§ **The request**:
Begin at the line that has "Given: Click the" and stop after the line that has "Looking at the". Give only these lines again, replacing "discount amount" with "subtotal" and keeping everything else the same.

§ **Material supplied**:
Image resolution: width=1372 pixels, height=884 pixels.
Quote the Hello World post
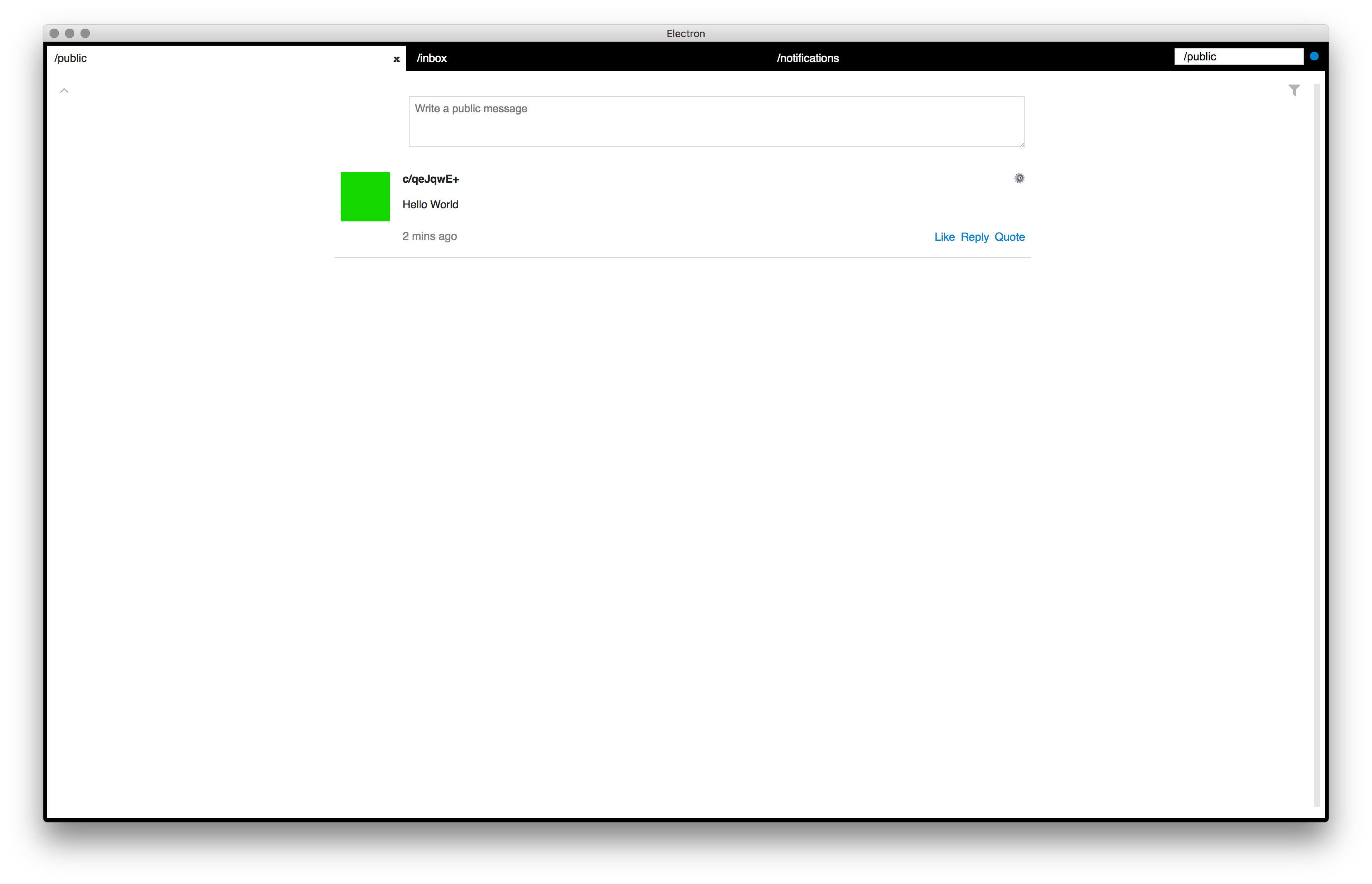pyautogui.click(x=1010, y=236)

---

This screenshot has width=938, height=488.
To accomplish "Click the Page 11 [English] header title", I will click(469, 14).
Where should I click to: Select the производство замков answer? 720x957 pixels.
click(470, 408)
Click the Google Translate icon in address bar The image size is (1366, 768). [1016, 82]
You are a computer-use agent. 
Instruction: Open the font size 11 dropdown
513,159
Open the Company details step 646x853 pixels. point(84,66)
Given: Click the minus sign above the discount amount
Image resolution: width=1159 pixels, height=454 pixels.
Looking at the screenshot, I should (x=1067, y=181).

--

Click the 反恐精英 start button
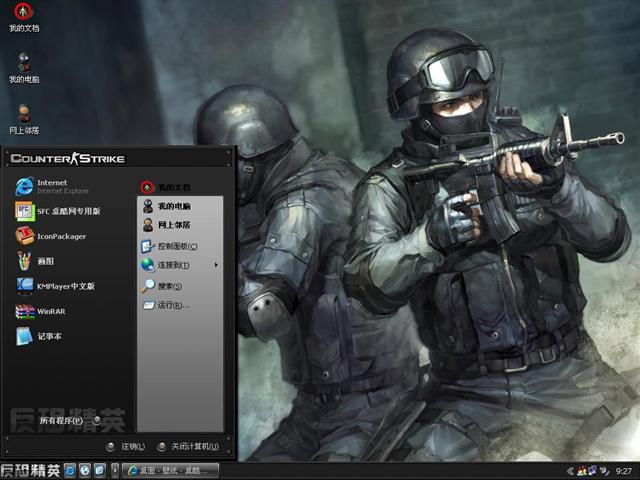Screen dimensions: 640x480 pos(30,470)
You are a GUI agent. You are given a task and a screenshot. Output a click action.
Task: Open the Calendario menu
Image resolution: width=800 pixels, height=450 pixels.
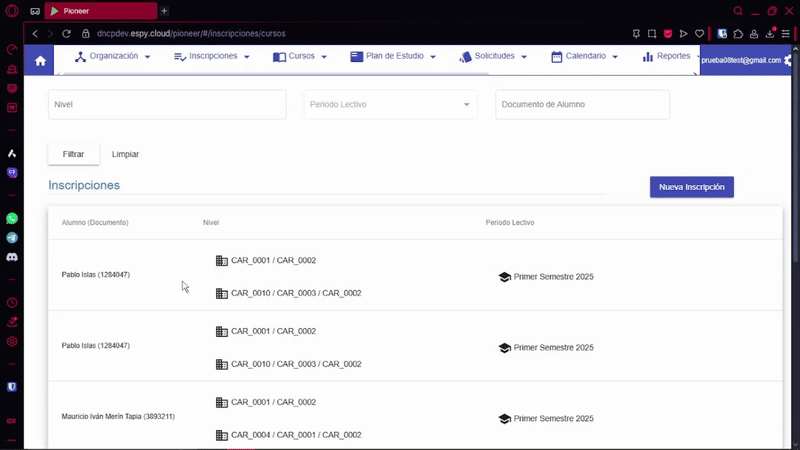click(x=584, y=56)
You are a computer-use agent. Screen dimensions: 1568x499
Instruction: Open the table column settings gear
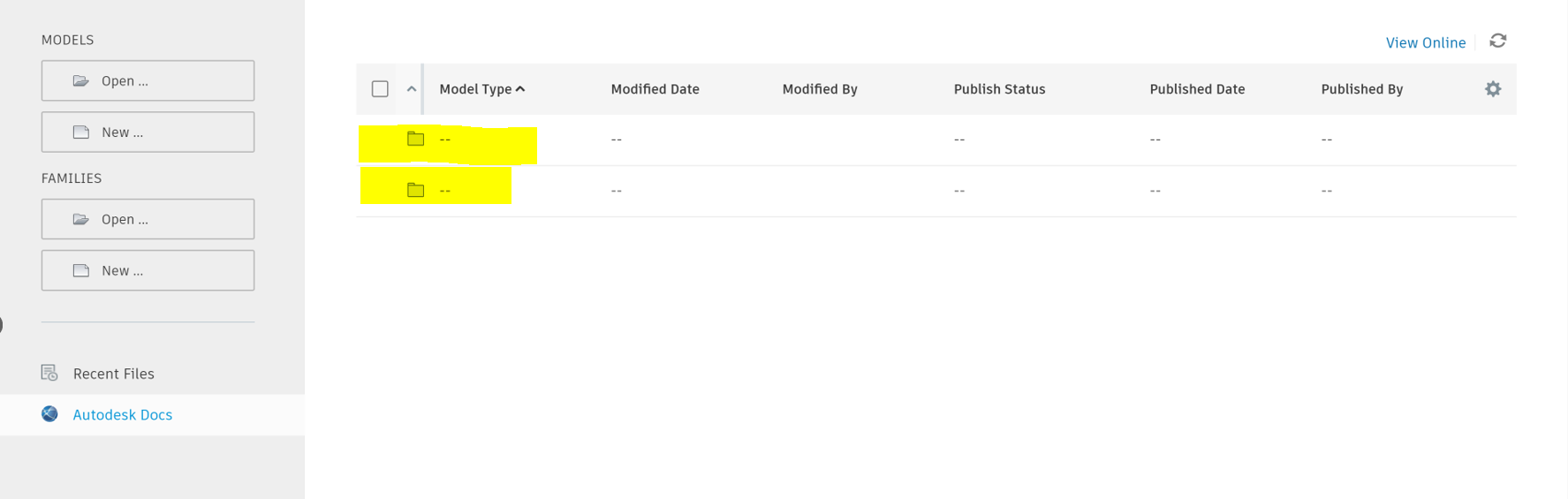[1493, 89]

§ **Task response**:
Given: Click the minus sign above the subtotal
Image resolution: width=1159 pixels, height=454 pixels.
Looking at the screenshot, I should (x=1067, y=181).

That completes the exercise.